Pruning injuries and insect damage expose anthurium leaves to bacterial blight infection. Xanthomonas bacteria enter the wounds and the pores along the leaf's margins. Through a natural process called guttation, droplets of excess fluids drain through these pores at night. The bacteria feed on the fluids, multiply and spread. The diseased leaves turn yellow, with water-soaked margin spots that expand into brown, dead V-shaped patches. The plants slowly wilt and die.
Fighting Germs with Germs
To discourage Xanthamonas, keep you anthuriums dry and dispose of infected plants as soon as you see symptoms. Ready-to-use Bacillus subtilis QST 713 bacterial spray controls the disease. Use it outdoors after slipping your houseplants' containers into disposable covers. Dress in a long-sleeved shirt, long pants, socks and shoes, put on a respiratory mask and waterproof gloves and coat the entire plants until they drip with the solution. Wait four hours before watering them. During cool, wet weather, treat them weekly, or as often as the product label recommends. Separate your work gloves and clothes from your other laundry and wash them in hot water and detergent.
Excessive fertilizer turns a potted anthurium's lower leaves yellow, with gradually enlarging brown tips. Fertilize your plants monthly in spring and summer with liquid, high-phosphorous fertilizer. For indoor plants, dilute 1/4 teaspoon, or the label's recommended amount, of 10-15-10 fertilizer in 1 quart of water. Give outdoor plants 1 teaspoon per 1 gallon of water. During fall and winter, switch to a 10-10-10 formula mixed at the same strength and apply it every month to six weeks.
Leaching Your Pots
Treat an over-fertilized anthurium by removing the whitish salt crust on the surface of the potting mix.
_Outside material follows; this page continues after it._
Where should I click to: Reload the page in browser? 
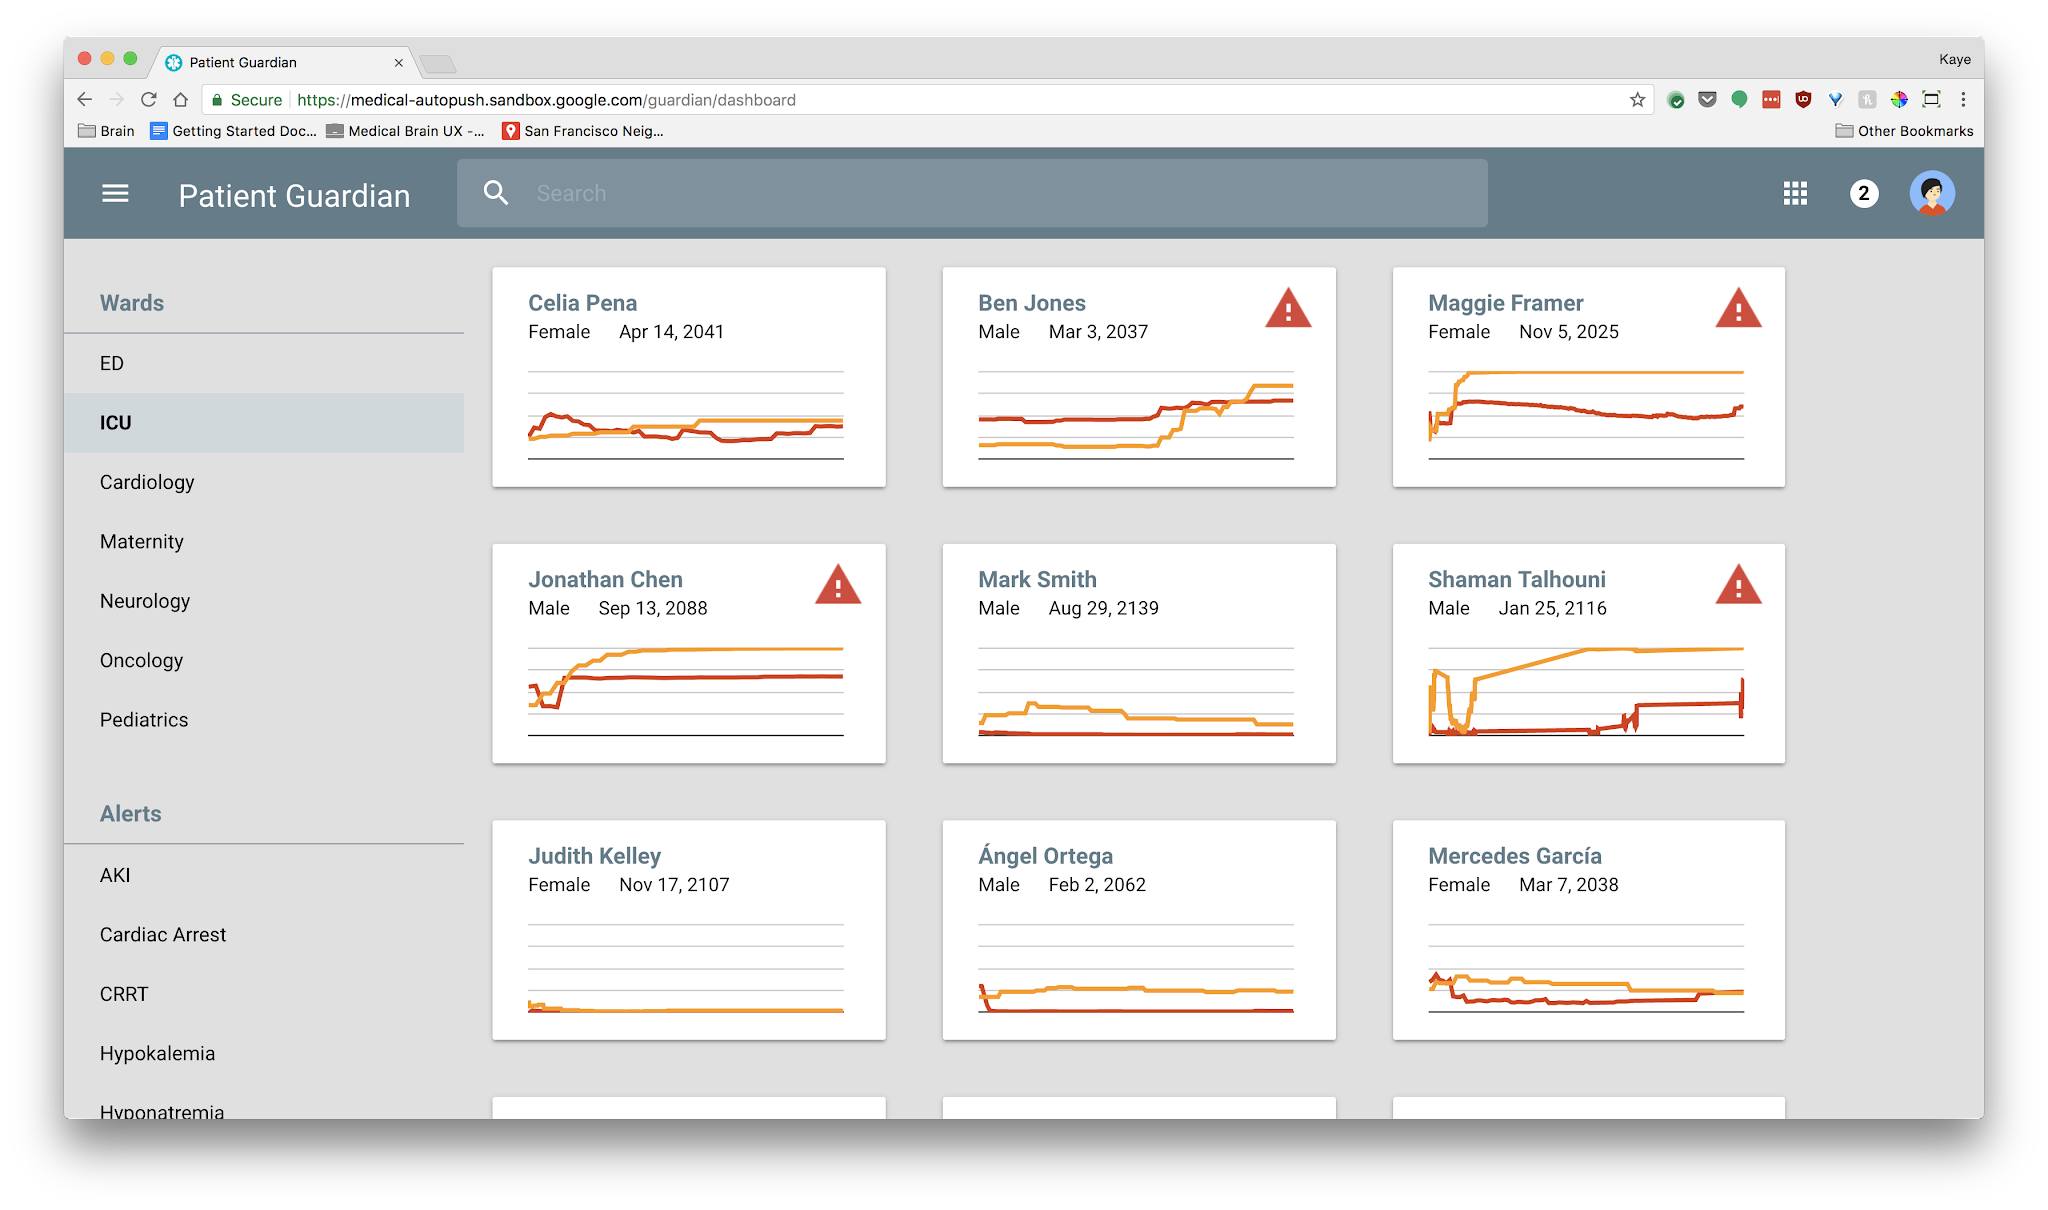point(149,99)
You can also remove between 1/2 to 2 inches of the potting mix. Clear the pot's drainage holes, put the plant in a sink or shower and fill the pot to the brim with lukewarm tap water. Let it drain completely and repeat -- for heavy salt buildup, you may need to do eight rinses. After scrubbing the salt from the saucer and outside of the pot, let them dry. Cover the root ball with fresh potting soil, water just enough to moisten it, and let it dry to the touch before watering again. After a month, fertilize at one-half strength before returning to your normal fertilizing schedule. Precautionary leaching every four to six months eliminates future buildup.
Humidity and Light
Very dry air may brown anthurium's tips. Misting the plants weekly with a spray bottle or setting them atop pebble-filled saucers of water provides enough humidity to keep them green. Displaying them in indirect light near bright windows prevents browning from too much sun.